#### Requirement
Copy all the lines of the data that include the word "computer".

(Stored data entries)
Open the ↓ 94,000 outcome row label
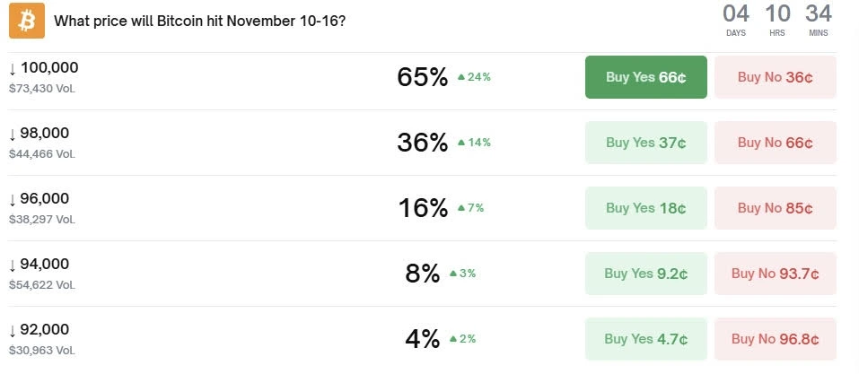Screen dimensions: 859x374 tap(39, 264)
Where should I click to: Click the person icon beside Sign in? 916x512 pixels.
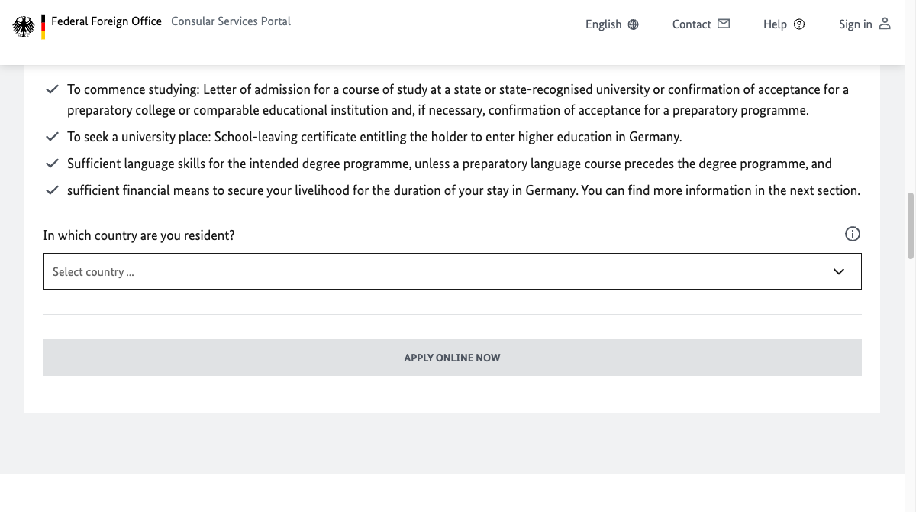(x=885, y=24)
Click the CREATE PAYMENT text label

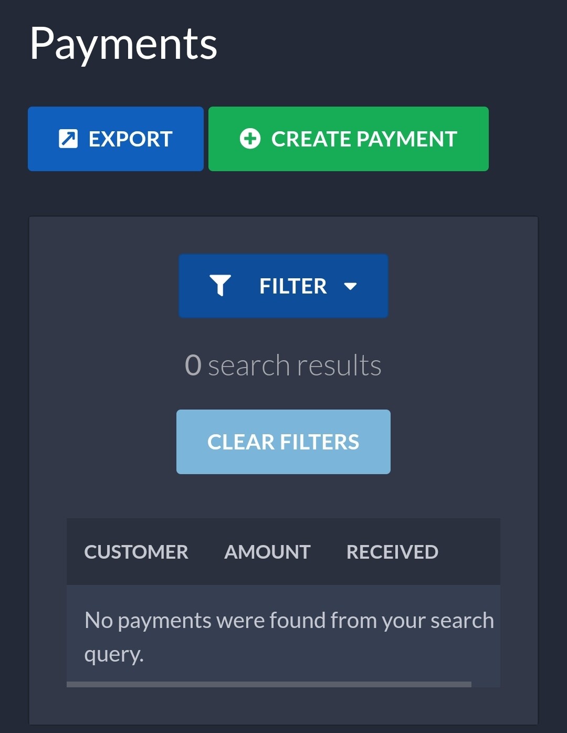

---

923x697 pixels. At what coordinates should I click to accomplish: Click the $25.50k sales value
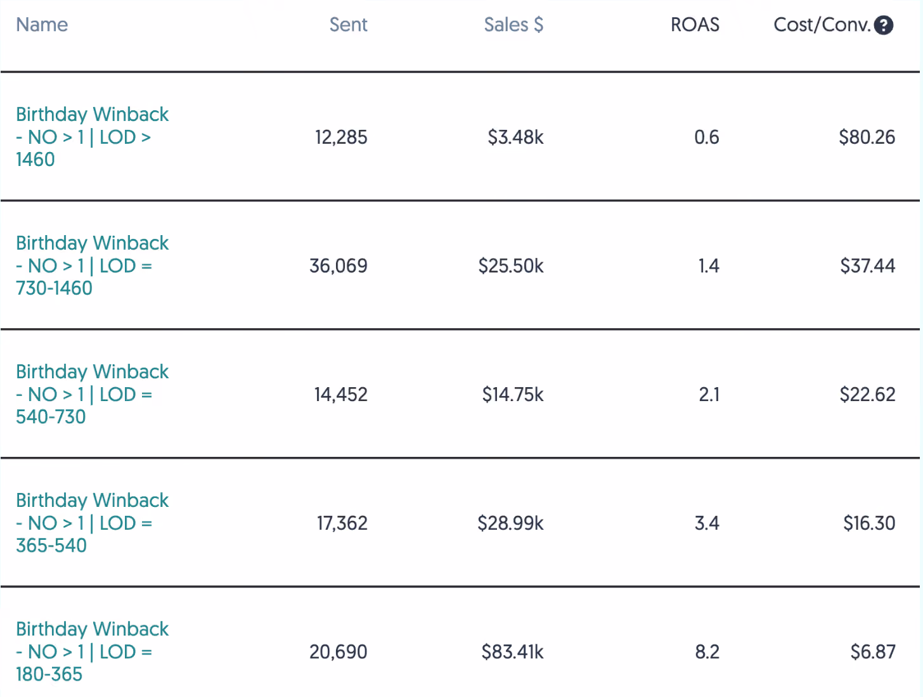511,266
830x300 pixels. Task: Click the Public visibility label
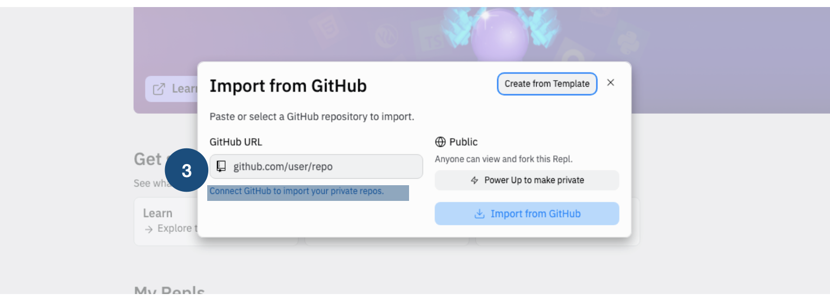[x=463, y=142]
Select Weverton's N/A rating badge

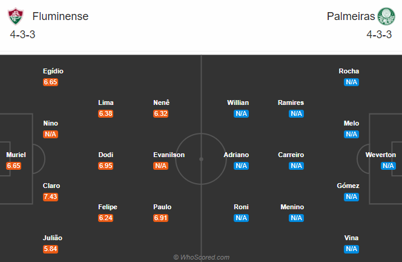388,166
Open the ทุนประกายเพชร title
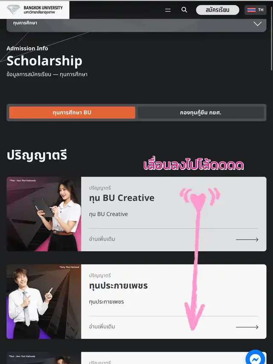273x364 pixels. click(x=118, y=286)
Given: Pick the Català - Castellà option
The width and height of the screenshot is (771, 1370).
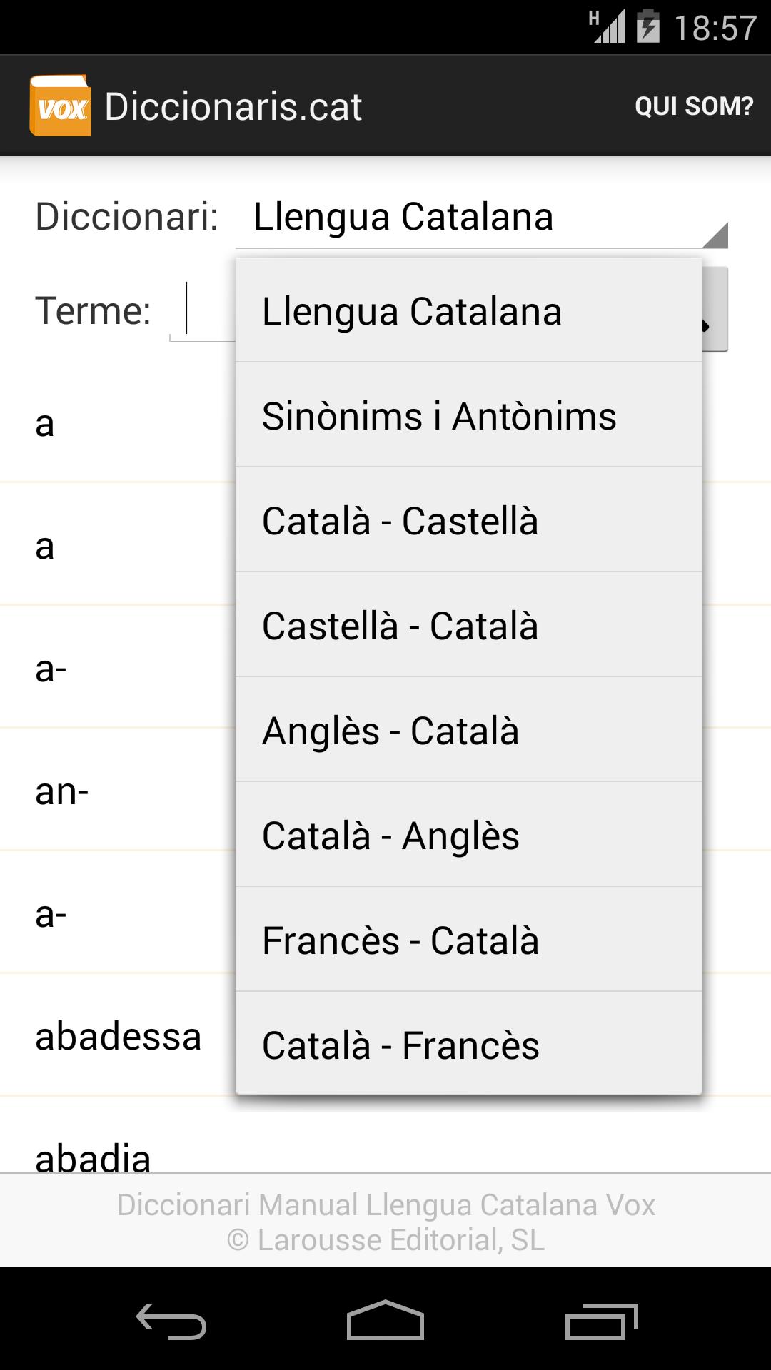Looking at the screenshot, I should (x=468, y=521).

---

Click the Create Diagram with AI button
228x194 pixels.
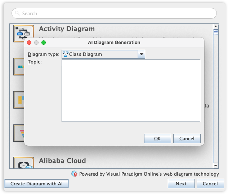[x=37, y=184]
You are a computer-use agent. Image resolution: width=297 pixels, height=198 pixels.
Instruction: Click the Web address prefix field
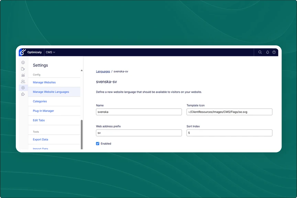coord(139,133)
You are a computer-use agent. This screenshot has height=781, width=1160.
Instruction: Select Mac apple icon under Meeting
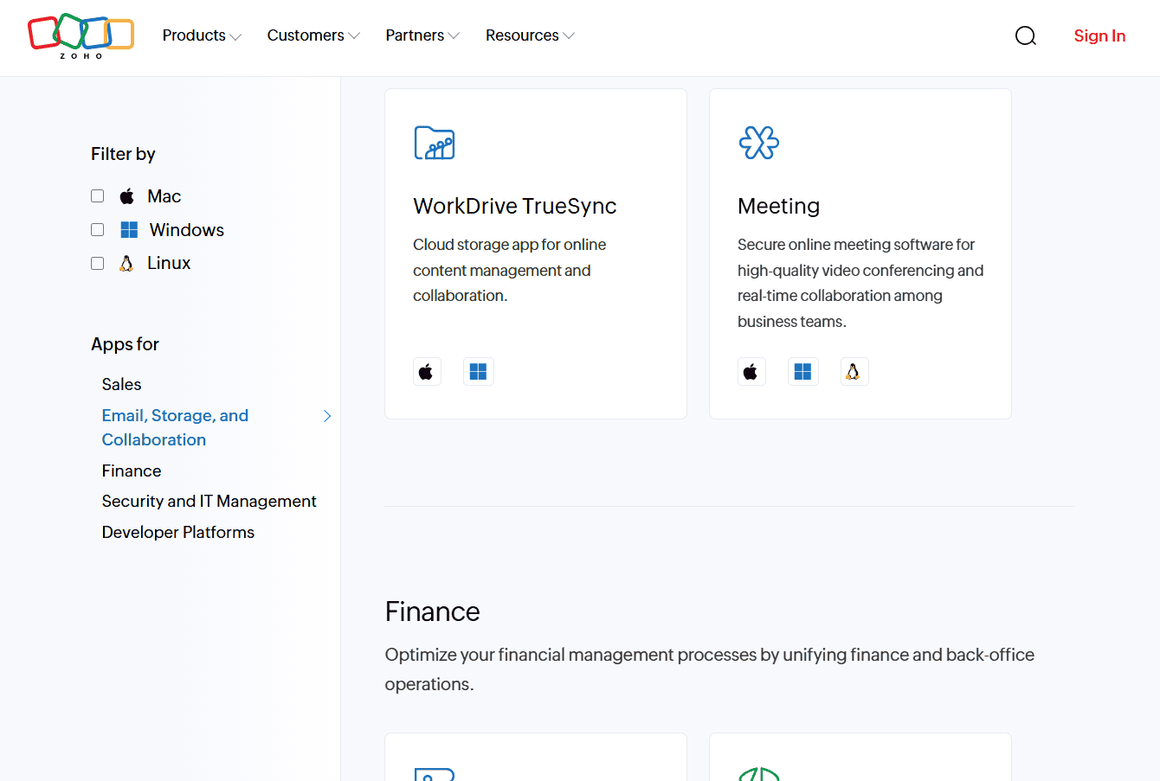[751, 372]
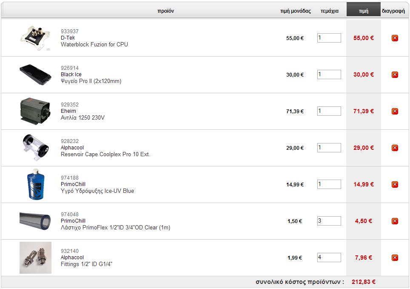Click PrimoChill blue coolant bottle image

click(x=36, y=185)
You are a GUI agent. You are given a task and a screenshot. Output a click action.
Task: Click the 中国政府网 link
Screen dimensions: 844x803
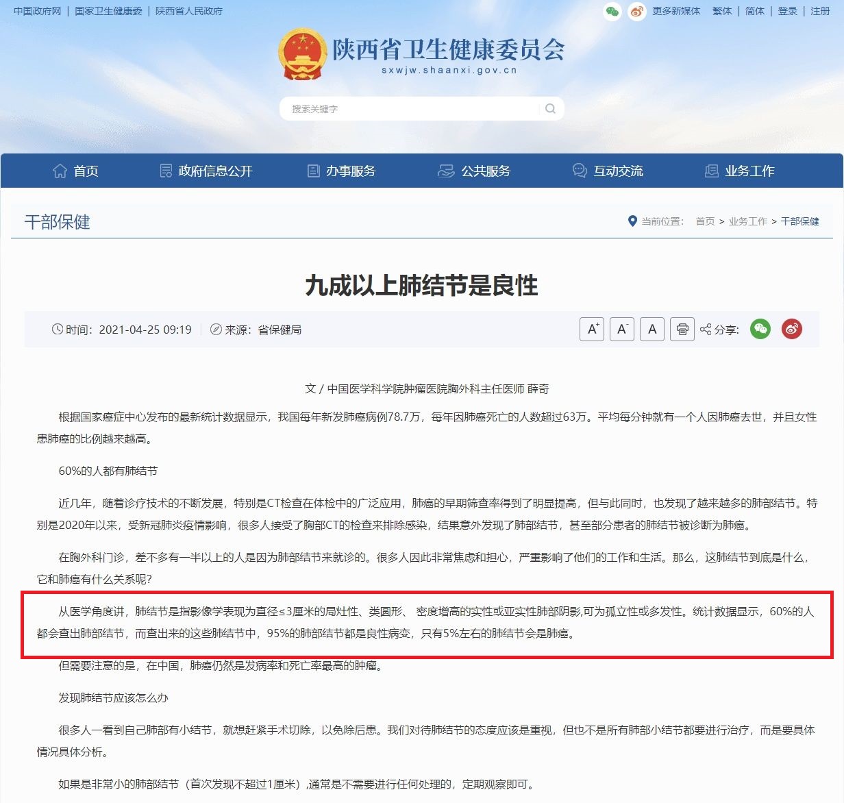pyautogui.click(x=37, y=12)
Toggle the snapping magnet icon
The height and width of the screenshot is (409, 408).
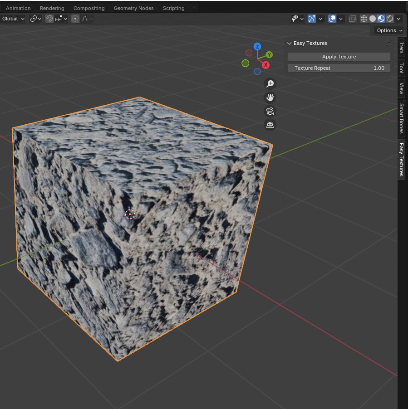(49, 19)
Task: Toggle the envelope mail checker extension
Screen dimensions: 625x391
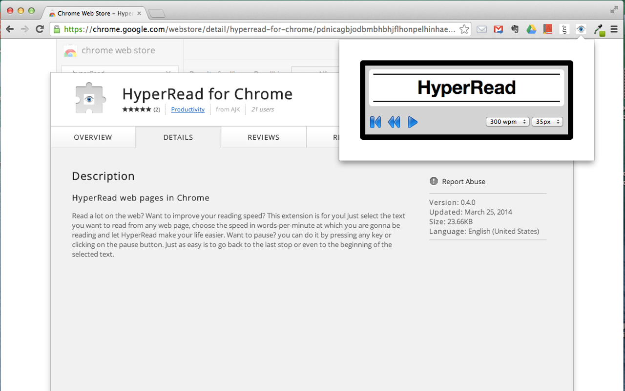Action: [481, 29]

#### Completed exercise
You are a computer-use agent. Image resolution: width=297 pixels, height=198 pixels.
You are a computer-use agent. This screenshot has height=781, width=1160.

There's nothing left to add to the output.